SUPPLIED DATA:
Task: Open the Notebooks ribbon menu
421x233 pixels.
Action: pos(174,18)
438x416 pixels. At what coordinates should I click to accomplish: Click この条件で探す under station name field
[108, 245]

WORK ORDER: Starting at the line that contains "421x233 pixels.", print every line through the last one of the records, exactly and with nothing else.

EXPECTED OUTPUT:
421x233 pixels.
Action: pos(174,18)
438x416 pixels. At what coordinates should I click to accomplish: Click この条件で探す under station name field
[108, 245]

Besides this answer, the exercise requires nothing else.